**Directions**
In the passage below on Australia's China policy, quote word for word the stretch that starts with the words containing "This book is both" and ends with "of good policy.".

**Text segment**
------------------------------
This book is both a critique of Australia’s China policy and a critique of what the politics surrounding China is doing to Australia. It’s not a book about how we need to return to a traditional ‘engagement’ stance or how anti-China politics is ruining Australia’s trade surplus. Getting back into China’s good books is not my interest. While I’m not blasé about the impact that the end of the China trade might have on Australian livelihoods, there are more important things to consider than simple economic imperatives. Yet by the same token, I don’t share the convition that incurring the wrath of Beijing is in and of itself the hallmark of good policy.
My basic motivations for writing this book are quite straightforward: I see as dangerous any efforts to uphold a flagging American hegemony in Asia, which is now of an almost exclusively military nature. I worry at the visible rise in anti-Chinese racism we see here. And I worry at the worsening levels of state repression in China. The fate of the Uyghurs, the future of civil liberties and democracy in Hong Kong – these are things we should all be worried about. Indeed, I’d go so far as to say they should be the top priorities for any Australians dealing with China. But the seriousness of these situations requires equally serious reflection on how best to engage with them. I don’t believe we advance the cause of human freedom in China by lining up with its enemies here in Australia, or by driving away ordinary Chinese Australians with Sinophobia.
I’m sure a lot of people would agree with this as a starting point. This book is written, though, with an understanding that foreign policy is not so much a field of competing ideas as a field of competing interests. As much as Australia’s major parties are resolute in their loyalties to the US alliance, they also remain deeply beholden to corporate interests. In a field of foreign policy dominated by these two outsized influences, it can often feel as if our options are constrained. China hawks don’t so much challenge the corporate influence on Australian policy as use it as a foil: if we don’t side with the United States, they ask, then what’s to stop Australia dropping its criticism of China for the sake of a buck?
------------------------------
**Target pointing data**
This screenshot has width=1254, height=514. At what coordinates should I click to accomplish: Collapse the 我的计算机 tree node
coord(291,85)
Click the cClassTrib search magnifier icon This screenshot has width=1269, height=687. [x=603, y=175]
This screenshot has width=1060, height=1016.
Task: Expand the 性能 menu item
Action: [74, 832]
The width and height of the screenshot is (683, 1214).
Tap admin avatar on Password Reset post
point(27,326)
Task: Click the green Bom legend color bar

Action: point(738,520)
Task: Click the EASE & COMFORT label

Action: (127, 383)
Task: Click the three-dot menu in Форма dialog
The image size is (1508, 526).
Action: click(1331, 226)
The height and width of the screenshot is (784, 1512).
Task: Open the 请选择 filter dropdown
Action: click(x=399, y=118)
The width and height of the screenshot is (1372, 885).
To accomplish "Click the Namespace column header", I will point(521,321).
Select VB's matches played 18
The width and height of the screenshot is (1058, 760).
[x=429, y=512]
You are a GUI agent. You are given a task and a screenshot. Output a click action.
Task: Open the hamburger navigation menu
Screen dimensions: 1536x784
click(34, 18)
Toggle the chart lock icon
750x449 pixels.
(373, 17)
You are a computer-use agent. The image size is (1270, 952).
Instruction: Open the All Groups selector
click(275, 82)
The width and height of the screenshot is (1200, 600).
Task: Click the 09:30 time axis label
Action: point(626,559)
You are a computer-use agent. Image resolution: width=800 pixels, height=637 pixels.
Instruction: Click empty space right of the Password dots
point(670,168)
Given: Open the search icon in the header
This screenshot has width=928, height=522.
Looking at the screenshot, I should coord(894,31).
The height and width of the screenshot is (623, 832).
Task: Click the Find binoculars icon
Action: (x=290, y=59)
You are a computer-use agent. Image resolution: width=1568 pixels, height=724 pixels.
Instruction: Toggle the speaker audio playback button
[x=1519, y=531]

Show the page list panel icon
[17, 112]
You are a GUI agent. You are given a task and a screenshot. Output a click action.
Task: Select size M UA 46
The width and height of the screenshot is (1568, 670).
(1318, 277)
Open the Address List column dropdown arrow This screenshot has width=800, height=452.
------------------------------
**Written answer**
This book is both a critique of Australia’s China policy and a critique of what the politics surrounding China is doing to Australia. It’s not a book about how we need to return to a traditional ‘engagement’ stance or how anti-China politics is ruining Australia’s trade surplus. Getting back into China’s good books is not my interest. While I’m not blasé about the impact that the end of the China trade might have on Australian livelihoods, there are more important things to consider than simple economic imperatives. Yet by the same token, I don’t share the convition that incurring the wrath of Beijing is in and of itself the hallmark of good policy.